Well, students in the UMass Sustainable Food and Farming program and many people living in Western Massachusetts sure do!   There have been lots of activities, events, and work in my neck of the woods related to the U.N. IYC.

Here are a few….

1.  Rebekah Hanlon, former UMass student and currently a co-owner of Valley Green Feast spoke to the UMass Sustainable Living class on cooperatively managed businesses.  Check out this short video on “why I prefer to work in a cooperative/collective business“.

2.  The students in my UMass Writing for Sustainability class this spring sponsored a celebratory event in which over 100 students and faculty came to hear presentations by local food cooperatives in the region.  Presenting at the celebration were:

  • Equal Exchange –  offering fair trade products from small farmers
  • Earthfoods Cafe – a vegetarian cafe on the UMass campus organized as a collective since 1976
  • Pedal People – a worker-owned human-powered delivery and hauling service for the Northampton, Massachusetts area
  • Franklyn Community Cooperative – two local stores stores offering fresh organic produce, bulk foods, organic meats and cheeses and natural groceries and wellness items
  • Valley Green Feast – offering fresh, organic and local food products delivered to your home or workplace

Adam Trott, from the Valley Alliance of Worker Cooperatives was the keynote speaker.

3. In recognition of the extraordinary efforts of the worker-owners of Valley Green Feast, our local newspaper did a front page story and a follow-up editorial praising their work.  Here is an excerpt from the editorial:

This mission-driven business, run by four women, started five years ago as a food delivery service for people who might be customers for community-supported agriculture operations.  This crew now says it is ferrying fresh, locally produced food to 300 households in the Valley and south into Connecticut.  But this year it is also shaving its prices by 20 percent for low-income buyers and making do with those lower payments.

Though we live in a nation obsessed with appearances and worried about rising obesity, little headway is being made to help people shift from highly processed foods, which often contribute to weight gain, from nameless factories hundreds of miles away to healthier local alternatives.  The four co-owners of Valley Green Feast are doing something about that by making fresh produce and other local farm products available at lower cost to people who qualify for benefits through the federal Supplemental Nutrition Assistance Program.

4.  The University of Massachusetts Department of Economics recently launched a new certificate program in  Applied Economic Research on Cooperative EnterprisesThis program provides undergraduates with new opportunities for practical, field-based research while also promoting local economic development.   Working in collaboration with the Valley Alliance of Worker Cooperatives (VAWC), UMass offers a course of study and internship combined with intensive, supervised summer research in this new program.  This program is sponsored by the UMass Cooperative Enterprise Collaborative. 

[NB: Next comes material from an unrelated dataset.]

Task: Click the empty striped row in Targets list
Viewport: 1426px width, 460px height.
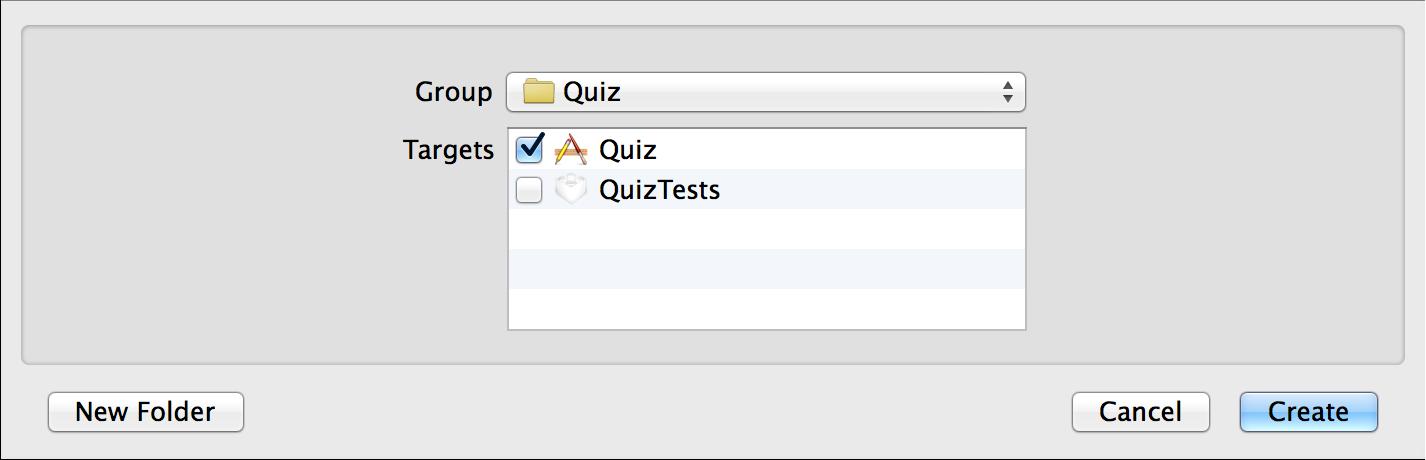Action: pyautogui.click(x=767, y=269)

5. Graduating UMass student Nora Murphy, presented an idea for a local worker-consumer owned food cooperative designed to increase food access, provide meaningful employment and strengthen the local food system and economy, at the 2012 IGNITE UMass event.  There is lots of interest in the new proposed Amherst Community Market.

6.  Finally, a small group of citizens  associated with Transition Amherst is working to create a cooperatively managed store to be called All Things Local.  The core idea is to create a resilient local community market by employing a model with lower costs (because of significant contributions from volunteers who care about the mission) and shared-risk (items are sold on consignment, rather than taking on debt to stock inventory).

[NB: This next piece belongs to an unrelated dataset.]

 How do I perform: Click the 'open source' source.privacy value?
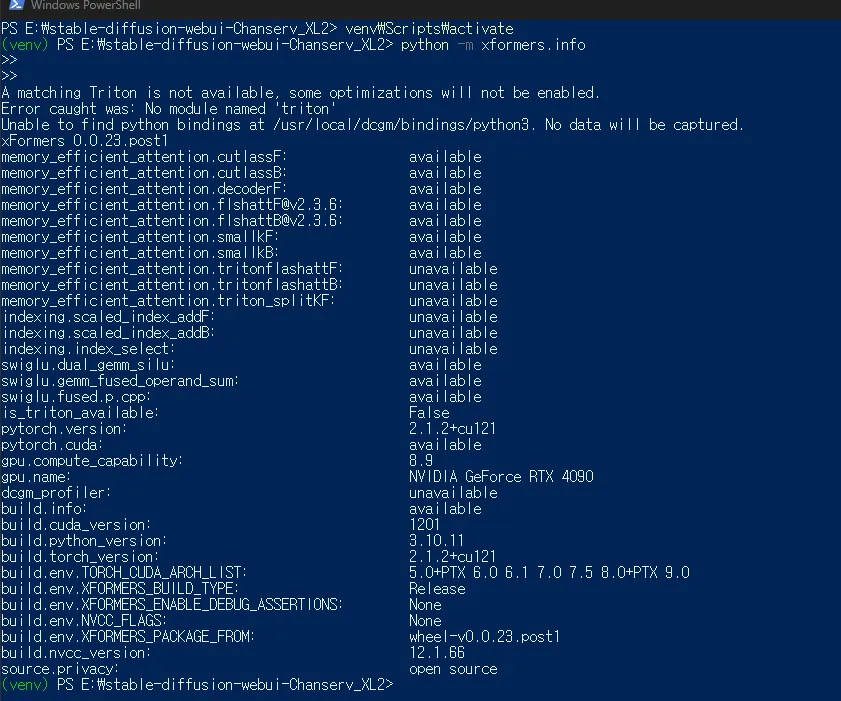click(x=453, y=669)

The store’s design makes it…

 Easy for buyers to buy:
  • Convenient location and hours
  • Year-round and indoors
  • Ability to pick-and-choose among many local producers
  • Single checkout, with all the usual payment options
 Easy for producers to sell: 
  • Producers set their own price
  • 90% of the selling price goes back to the producer where it belongs
  • Fast drop off
  • Don’t have to be onsite (lower staffing costs)
  • Online pre-sale bulk orders

Local producers, consumer advocates and organizers are working together to figure out how this concept might work.  To follow our progress, see: All Things Local blog.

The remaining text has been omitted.